Larvae are usually found in fast flowing, cool mountain springs. Cool springs have a higher dissolved oxygen concentration than warmer springs. Glossosomatid larvae do not normally have gills, meaning that they respire through their cuticle. A higher dissolved oxygen concentration on the outside of the larvae allow more oxygen to be utilized by the larva. Fast flowing streams, on the other hand, allow more water to pass over the cuticle of the larva, again resulting in the larva utilizing more dissolved oxygen. Within streams, Glossosomatid larvae can be found clinging to submerged logs and rocks with algae present. They scrap, graze, and consume algae, in addition to other fine particulate matter. A normal larva can live months to years within a single streams (because the cold conditions increase longevity) before pupating.

Larvae chew off the silk on the ventral part of the case and fasten it, using silk, to a rock when ready to pupate. Inside of the case, the larva will spin a brown, silken cocoon where it will pupate. This life stage last for about month, unless they are in diapause. The pupae are exarate and decticous, this means that the pupa are capable of using their mandibles. Chewing the silk holding the case to the rock, the pupa will then float to the surface. Inside is a pharate (young, unsclerotized) adult that will emerge and undergo sclerotization.

Adults normally do not feed, but some species are known to feed on nectar. They can be found flying around at night, because they are nocturnal, and can be caught using light traps. Otherwise, adults can be found during the day inside of vegetation where they remain quiescent until night. After mating, eggs are laid in a gelatinous mass under rocks, on the water surface, or on floating objects in a stream. This gelatinous mass helps to protect the eggs by ensuring they do not desiccate.

==Phylogeny==
There is much debate over the placement of suborders within Trichoptera, the formation of the family Ryacophiloidea, as well as the relationship between the families within Ryacophiloidea. Some suggest that Spicipalpia should be integrated into Integripalpia. Current research into the phylogeny of Trichoptera suggest that Spicipalpia is weakly monophyletic when using certain genetic and morphological characters, and is possibly paraphyletic.

==Economic importance==

For the most part, Glossosomatids are not incredibly important to the economy. They are mostly used as bait for fishermen, but their more important use requires their significance as bioindicators.

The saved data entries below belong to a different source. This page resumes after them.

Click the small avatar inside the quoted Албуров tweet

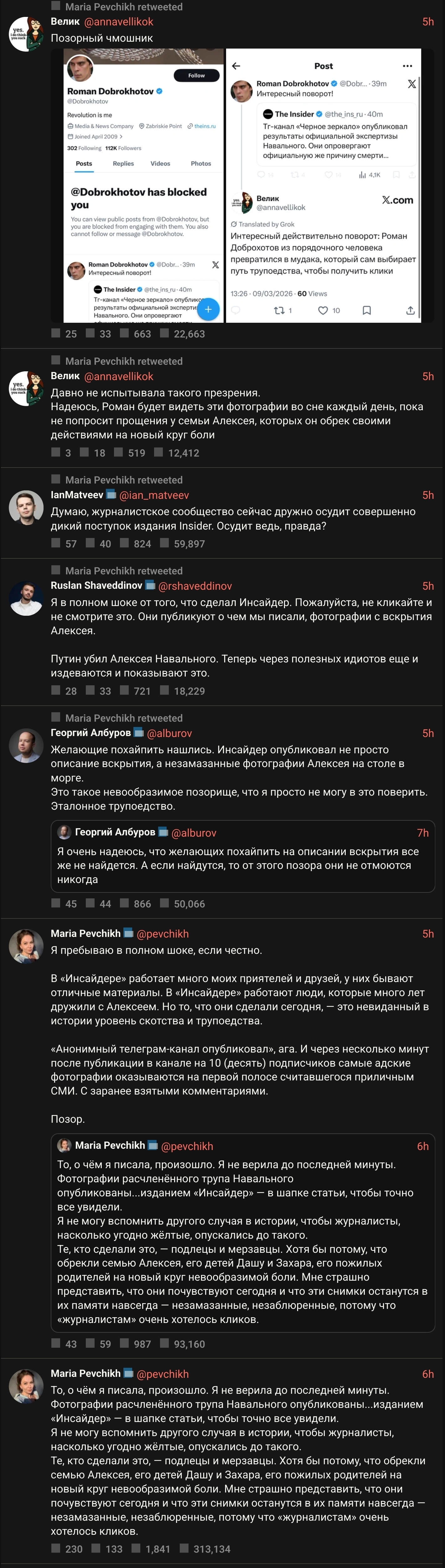point(64,832)
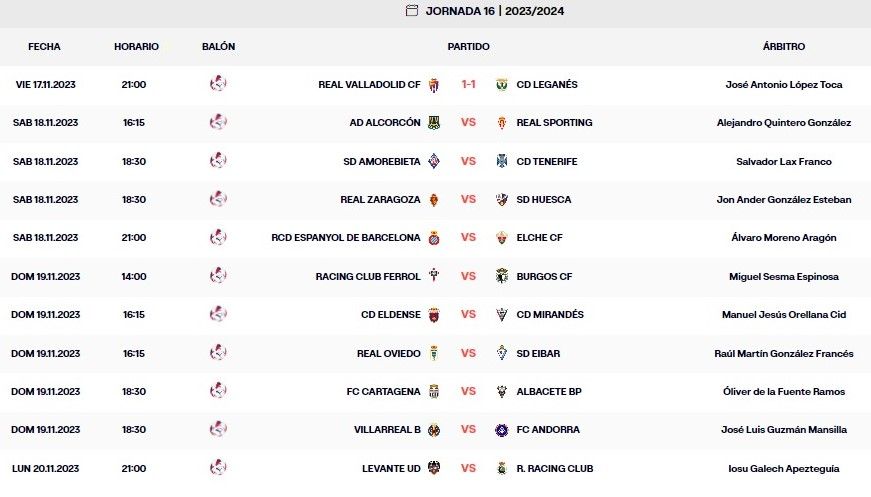The image size is (871, 497).
Task: Click the Real Valladolid CF crest
Action: point(434,85)
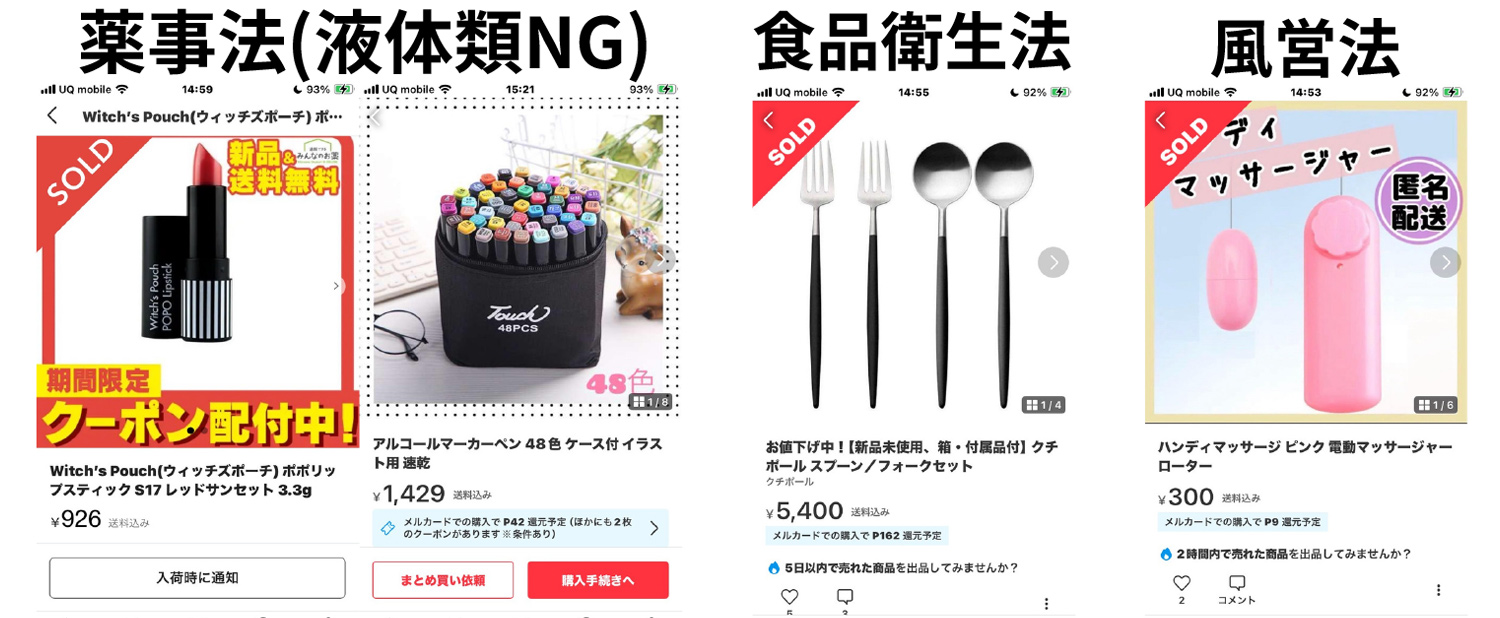Viewport: 1500px width, 618px height.
Task: Expand the メルカード coupon banner chevron
Action: (654, 528)
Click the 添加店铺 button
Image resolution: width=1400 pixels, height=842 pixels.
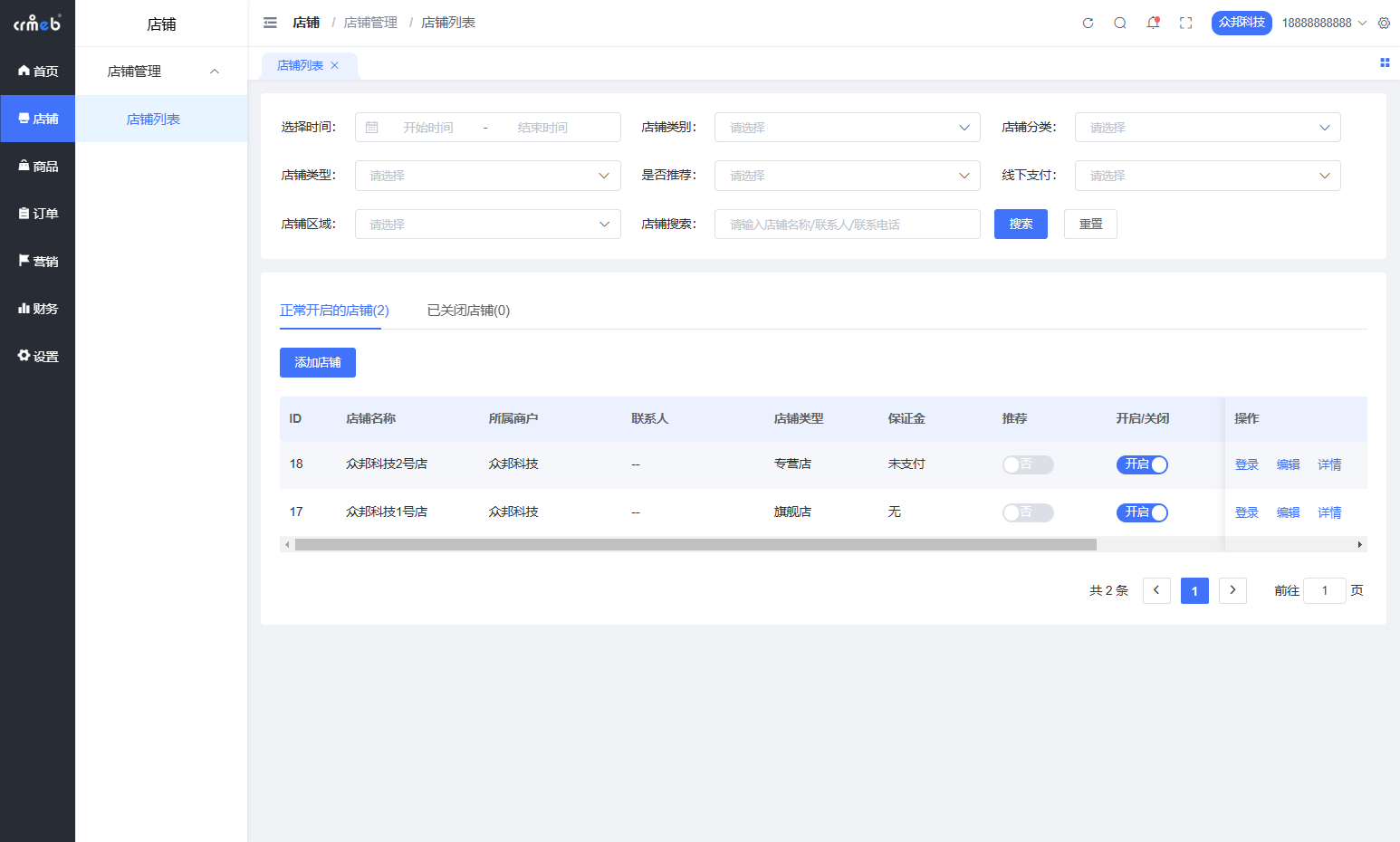point(318,362)
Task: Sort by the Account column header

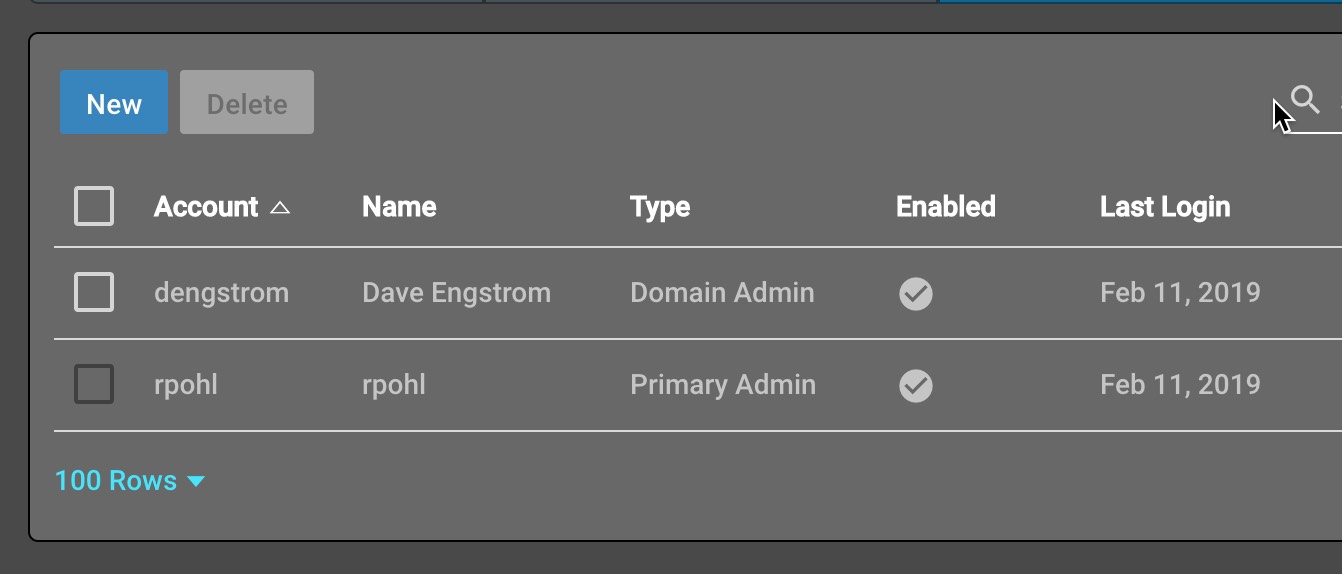Action: point(206,207)
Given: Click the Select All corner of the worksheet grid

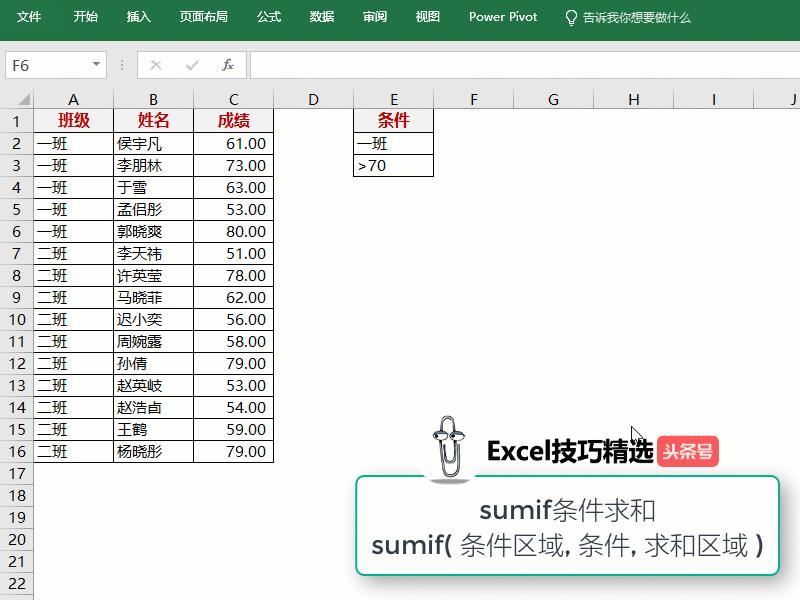Looking at the screenshot, I should [25, 99].
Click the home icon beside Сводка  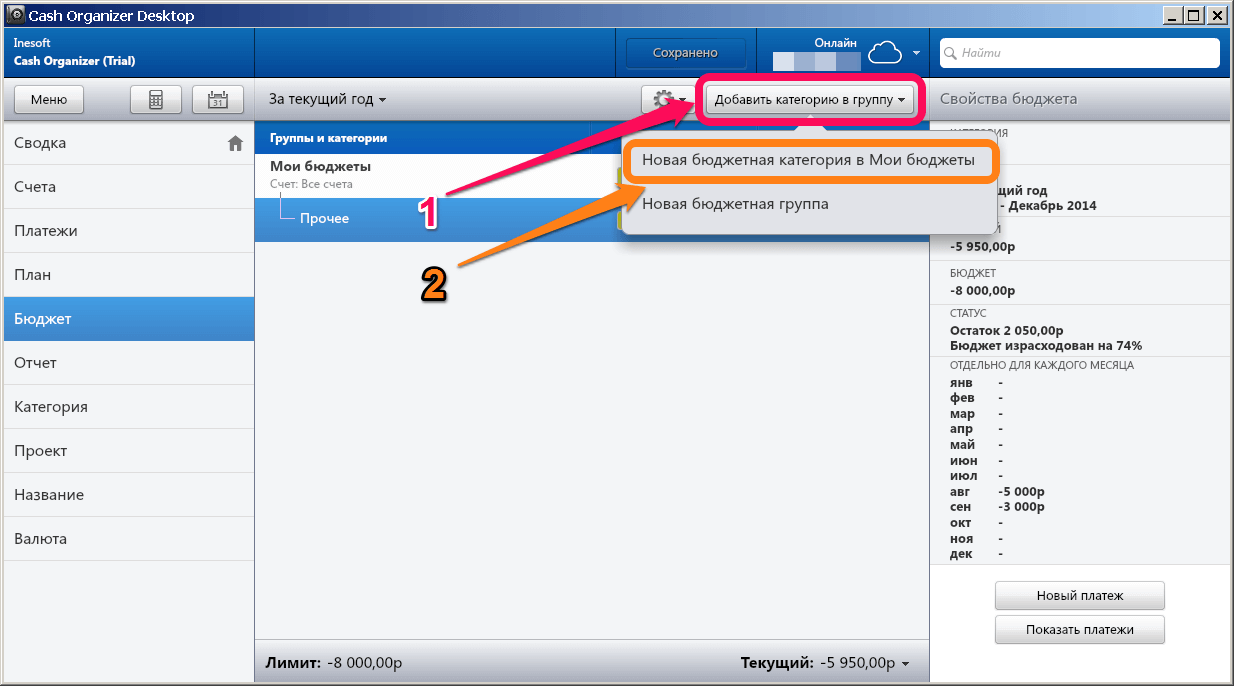coord(235,143)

Glossomatids are incredibly susceptible to water pollution both at the family-level as well as at the genus-level. Water pollution includes streams with excess algae growth, high concentration of minerals, chemical runoff, etc. Glossosomatids are excellent bioindicators of pollution because of their longevity (they experience water conditions for months to years), their susceptibility, and the ease of their identification.